Tucked in the valley behind the board is Morwenstow Church, nestling in its wooded graveyard overlooking the sea. Rooks caw and flurry about in the wind, which moans through the bent old trees as you cross the stile by the lych-gate.
The white ship's figurehead you'll see as you walk down towards the church marks the grave of Captain Peter and many of his sorry men, who died on the nearby razor-rocks in 1842.
They had been on the brig Caledonia out from Rio de Janiero via Syra, Smyrna and Constantinople when her luck began to wane. It started when she reached the eastern Mediterranean where the cook was badly injured in a knife fight with an innkeeper.
What a rude awakening those wine and sun-soaked men must have had when they saw the cliffs of the Sharpnose on that cold black dawn.
Captain Peter ordered the men up the rigging as the Caledonia was pushed on to the rocks by the hard-blowing north by north-west gale, but no sooner had they climbed it than the mast came down, killing most of them. There were only two survivors: one was a tortoise, which somehow managed to swim ashore to be collected by a local boy, and the other was mariner Edward le Dain, found much bedraggled, but alive, by a farmer the following morning.
If he had any luck at all it was that he had washed up here during the time of the Reverend R S Hawker, the eccentric, intellectual and humanitarian parson.

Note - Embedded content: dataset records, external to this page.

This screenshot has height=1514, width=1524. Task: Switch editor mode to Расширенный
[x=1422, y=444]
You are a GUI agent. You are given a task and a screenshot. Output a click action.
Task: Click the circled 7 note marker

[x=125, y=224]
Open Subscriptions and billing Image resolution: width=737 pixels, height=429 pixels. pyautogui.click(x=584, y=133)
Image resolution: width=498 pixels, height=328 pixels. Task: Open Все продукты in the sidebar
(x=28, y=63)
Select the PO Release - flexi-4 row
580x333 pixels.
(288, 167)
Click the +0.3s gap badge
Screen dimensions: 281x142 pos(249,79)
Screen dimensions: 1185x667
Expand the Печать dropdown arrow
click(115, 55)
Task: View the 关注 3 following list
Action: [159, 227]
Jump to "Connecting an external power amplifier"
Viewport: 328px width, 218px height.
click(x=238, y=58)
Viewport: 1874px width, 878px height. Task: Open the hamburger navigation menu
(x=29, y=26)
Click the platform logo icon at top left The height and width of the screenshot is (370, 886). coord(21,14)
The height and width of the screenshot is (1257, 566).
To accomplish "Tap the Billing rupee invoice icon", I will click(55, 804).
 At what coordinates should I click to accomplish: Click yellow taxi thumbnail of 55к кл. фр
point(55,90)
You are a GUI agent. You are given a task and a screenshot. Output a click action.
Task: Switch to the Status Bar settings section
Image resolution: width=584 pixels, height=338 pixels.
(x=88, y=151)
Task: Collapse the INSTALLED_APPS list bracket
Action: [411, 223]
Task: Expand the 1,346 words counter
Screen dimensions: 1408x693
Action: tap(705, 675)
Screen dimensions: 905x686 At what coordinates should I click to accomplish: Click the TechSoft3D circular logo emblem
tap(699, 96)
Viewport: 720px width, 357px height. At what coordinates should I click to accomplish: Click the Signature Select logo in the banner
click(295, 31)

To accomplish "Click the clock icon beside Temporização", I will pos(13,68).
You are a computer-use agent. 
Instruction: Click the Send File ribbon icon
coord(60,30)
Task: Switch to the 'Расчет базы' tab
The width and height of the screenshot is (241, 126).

A couple of years ago more than 150 people from as far afield as Canada and Scotland gathered in Morwenstow to commemorate the disaster and bless the figurehead, which had been returned to the church after a four-year restoration project.
Among those present were descendants of Caledonia's crew who joined in a dedication to the new grave marker, which is a replica of the original figurehead that has been placed inside the church for safekeeping.
Let's begin this short walk by taking the footpath to the right of the church and passing down between the outbuildings of the vicarage which Parson Hawker built.
The house is now a private residence, but while you're walking by, have a look at the chimneys which adorn the place. They represent each of the church towers which had been relevant to his life up to that point.
Not far beyond the vicarage the path turns left down through a small wood to follow the stream at the valley bottom to the sea. This can be very muddy.
After ten minutes or so of bog-hopping you'll come to the sea, but don't get any ideas about exploring the beach. An attempt to descend the cliffs around here would guarantee you a passage to join Capt Peter and his crew.
The squeamish had better skip this paragraph, but the sharp rocks far below are so efficient at cutting up human limbs that Parson Hawker used to dole out brandy to the men chosen to search the shores for bits of body, known locally as "gobbets".
Armed with such thoughts, go easy as you ascend the coastal path to your left – it is horribly steep but well worth the climb because you will eventually reach the hilltop where a tiny side-path leads down towards the cliff-edge and Parson Hawker's famous hut. It is still there, thanks to the National Trust, and is reckoned to be one of the smallest preserved buildings the charity owns.
Please do take the detour down the zig-zag path to the hut, which stands just the way it did the day it was built out of ship's timbers and driftwood a century-and-a-half ago. Open the stable door to sit in the tiny room and the place makes a fine and cosy refuge from the wind.
In here, gazing out at the ocean, you can almost feel the mental presence of Hawker next to you, puffing away at his opium, dreaming up new ideas such as the Church of England's harvest festival and writing lines such as: "And shall Trelawney die?
Here's twenty thousand Cornishmen will know the reason why!"
Leave him to his musings and walk down to Higher Sharpnose, the headland you'll see lurking below, and frighten yourself by leaning out to watch the waterfall tumble into the abyss.
Then turn inland up the footpath that follows the Tidna Valley. About threequarters of a mile up, a steep footpath will take you due north directly up the ridge and back over to Morwenstow.